══ Fragmento elegido

Los teóricos que se han ocupado del problema
suelen reconocer formalmente el carácter político
de la desobediencia civil. Sin embargo, limitan los argumentos que
el desobediente puede utilizar a aquellos de carácter moral-individual.
La consecuencia es dejar al desobediente absolutamente indefenso
frente a las represalias legales. En este apartado se pondrán
en evidencia las razones por las que el desobediente confinado a
la argumentación moral individual pierde toda posibilidad
de defenderse. Por otro lado, se intentará demostrar que
las motivaciones morales del desobediente son insuficientes para
dar cuenta de los rasgos más destacados del fenómeno.
La perfección moral individual de un acto
consiste en la coherencia entre los principios de la conducta (la
“conciencia”) de un determinado individuo y su actuación.
La conducta debe ajustarse a las propias convicciones incondicionalmente.
Es decir, no valen excusas: las consecuencias desagradables que
la actuación pueda tener para el propio individuo no deben
ser tenidas en cuenta.

════
══ Listado

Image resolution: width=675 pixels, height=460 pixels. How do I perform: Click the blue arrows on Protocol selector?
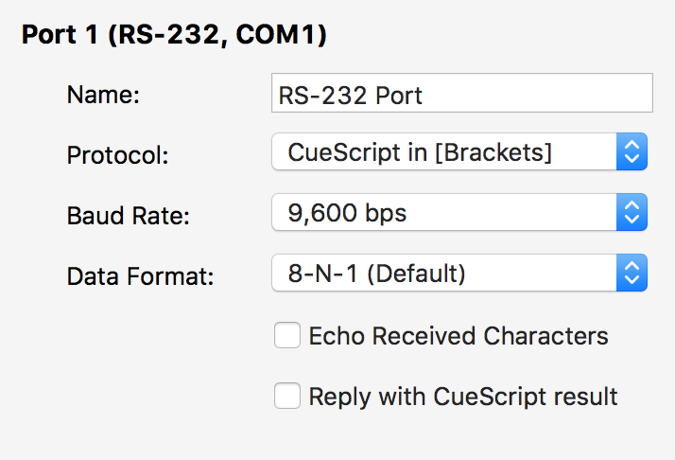[632, 152]
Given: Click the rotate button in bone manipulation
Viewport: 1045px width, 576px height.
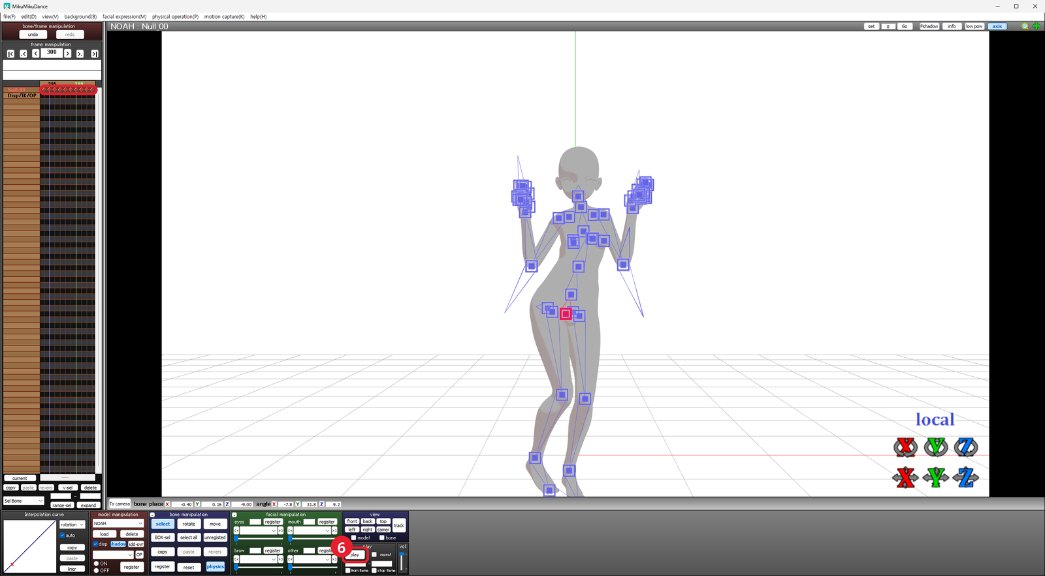Looking at the screenshot, I should click(x=189, y=524).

════

__Consigna A__. Según el fragmento sobre la desobediencia civil, ¿en qué consiste la perfección moral individual de un acto?
__Consigna B__. Copia tal cual el trozo del fragmento sobre la desobediencia civil que empieza con "La conducta debe" y sigue hasta "tenidas en cuenta.".

__Respuesta completa A__. En la coherencia entre los principios de la conducta (la “conciencia”) de un determinado individuo y su actuación.

__Respuesta completa B__.
La conducta debe ajustarse a las propias convicciones incondicionalmente.
Es decir, no valen excusas: las consecuencias desagradables que
la actuación pueda tener para el propio individuo no deben
ser tenidas en cuenta.